No Proposals in Iranian's Letter to Bush, U.S. Says
Tuesday, May 9, 2006
ISTANBUL, May 8 -- Senior U.S. officials dismissed an 18-page letter from President Mahmoud Ahmadinejad of Iran to President Bush on Monday, saying the document that broke 27 years of official and hostile silence between leaders of the two governments contained no proposals for resolving the confrontation over Iran's nuclear ambitions.
In the letter, Ahmadinejad sharply criticized Bush on a broad range of fronts, suggesting that the invasions of Afghanistan and Iraq, abuses of detainees in U.S.-run facilities from Guantanamo Bay, Cuba, to Abu Ghraib prison in Iraq, and support for Israel were inconsistent with Bush's Christian faith.
"Can one be a follower of Jesus Christ, the great Messenger of God . . . . But at the same time, have countries attacked: the lives, reputations and possessions of people destroyed," read the letter, which was delivered by Swiss diplomats, whose embassy received it in Tehran from Ahmadinejad's foreign minister. The missive was Iran's second public overture to Washington in two months, and the first originating entirely from Tehran.
"This letter isn't it," Secretary of State Condoleezza Rice told the Associated Press. "This letter is not the place that one would find an opening to engage on the nuclear issue or anything of the sort. It isn't addressing the issues that we're dealing with in a concrete way. . . . It is most assuredly not a proposal."
Ahmadinejad, a hard-line conservative, declared at an April 25 news conference that he was planning to write to world leaders "and let them know about a few things." He made no specific request for direct diplomatic exchanges between Iran and the United States in the letter to Bush. Rather than specific proposals, it was more in line with an unsolicited epistle Ayatollah Ruhollah Khomeini, the founder of Iran's theocratic system, dispatched to Soviet leader Mikhail Gorbachev in January 1989 that urged him to study Islam. Ahmadinejad, in his letter, implored Bush to return to the teachings of Christianity.
Ahmadinejad's writing and rhetoric is typically laced with ardent calls for "spirituality." With such a letter, he is following the example of the prophet Muhammad, who was known to write even to his enemies.

= = = = = = =

» TASKS FOR THIS EXERCISE:
A – Answer these from the article above, one line each:
(i) How many pages long was Ahmadinejad's letter?
(ii) Who delivered the letter?
(iii) In what month and year did Khomeini send his letter to Gorbachev?
B – List every person named in the article above about Ahmadinejad's letter.
C – Continue the article on Ahmadinejad's letter to Bush, picking up after its final sentence.

= = = = = = =

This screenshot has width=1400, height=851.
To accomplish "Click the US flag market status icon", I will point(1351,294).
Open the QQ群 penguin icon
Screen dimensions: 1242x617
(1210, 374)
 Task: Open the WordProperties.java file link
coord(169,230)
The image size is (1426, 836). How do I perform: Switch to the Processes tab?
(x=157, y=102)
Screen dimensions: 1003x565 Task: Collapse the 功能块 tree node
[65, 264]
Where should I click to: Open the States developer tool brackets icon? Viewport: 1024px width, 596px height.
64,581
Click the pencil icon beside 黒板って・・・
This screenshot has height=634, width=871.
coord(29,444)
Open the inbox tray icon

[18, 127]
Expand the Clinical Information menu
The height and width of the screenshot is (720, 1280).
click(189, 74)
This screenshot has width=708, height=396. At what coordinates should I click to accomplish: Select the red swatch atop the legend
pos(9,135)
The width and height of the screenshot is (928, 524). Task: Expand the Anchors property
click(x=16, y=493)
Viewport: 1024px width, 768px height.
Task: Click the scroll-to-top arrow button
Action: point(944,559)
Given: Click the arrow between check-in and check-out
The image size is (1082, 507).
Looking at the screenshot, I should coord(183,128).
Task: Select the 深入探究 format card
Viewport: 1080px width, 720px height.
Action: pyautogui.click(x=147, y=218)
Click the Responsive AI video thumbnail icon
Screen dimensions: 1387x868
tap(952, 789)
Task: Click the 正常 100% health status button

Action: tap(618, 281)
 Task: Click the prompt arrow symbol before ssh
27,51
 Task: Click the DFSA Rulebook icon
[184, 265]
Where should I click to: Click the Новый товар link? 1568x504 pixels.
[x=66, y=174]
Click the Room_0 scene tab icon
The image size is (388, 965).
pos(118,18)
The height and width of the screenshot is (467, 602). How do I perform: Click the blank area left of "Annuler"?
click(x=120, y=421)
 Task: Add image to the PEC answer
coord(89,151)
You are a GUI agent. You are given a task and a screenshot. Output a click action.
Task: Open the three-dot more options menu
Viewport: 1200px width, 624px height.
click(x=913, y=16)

= = = = = = =

» EXPECTED OUTPUTS:
A –
(i) 18 pages
(ii) Swiss diplomats
(iii) January 1989

B –
Mahmoud Ahmadinejad
President Bush
Condoleezza Rice
Ayatollah Ruhollah Khomeini
Mikhail Gorbachev
Jesus Christ
the prophet Muhammad

C –
"Domestically, it's extremely important," said Nasser Hadian-Jazy, a political scientist at Tehran University. "He's taking the initiative. And though it may not be important outside Iran, the leader has designated this year the Year of the Prophet."
Bush administration officials said the letter was an attempt to widen fissures in efforts by the United States and Europe to build international pressure for Iran to abandon its nuclear program. Russia and China are so far resisting the call for a U.N. Security Council vote under an article that could lead to sanctions, and conceivably military action.
Rice met in New York on Monday night with counterparts from other Security Council nations, as well as Germany and the European Union, but failed to reach agreement on a response to Iran's nuclear activities.
John R. Bolton, the U.S. ambassador to the United Nations, characterized the letter as a negotiating feint. "The Iranians are always interested in talking right before somebody puts the squeeze on them," he said. "Then, once the squeeze lets up a little bit, back they go to [uranium] enrichment . . . back they go to the pursuit of nuclear weapons."
Ahmadinejad wrote that Iran's pursuit of nuclear technology was a basic right. "Why is it that any technological and scientific achievement reached in the Middle East region is translated into and portrayed as a threat to the Zionist regime," he wrote, referring to Israel.
Bolton dismissed the prospects of U.S. negotiations with Iran, saying a slew of diplomatic initiatives by other countries aimed at stalling Iran's nuclear advances over the past three years had failed to bear fruit.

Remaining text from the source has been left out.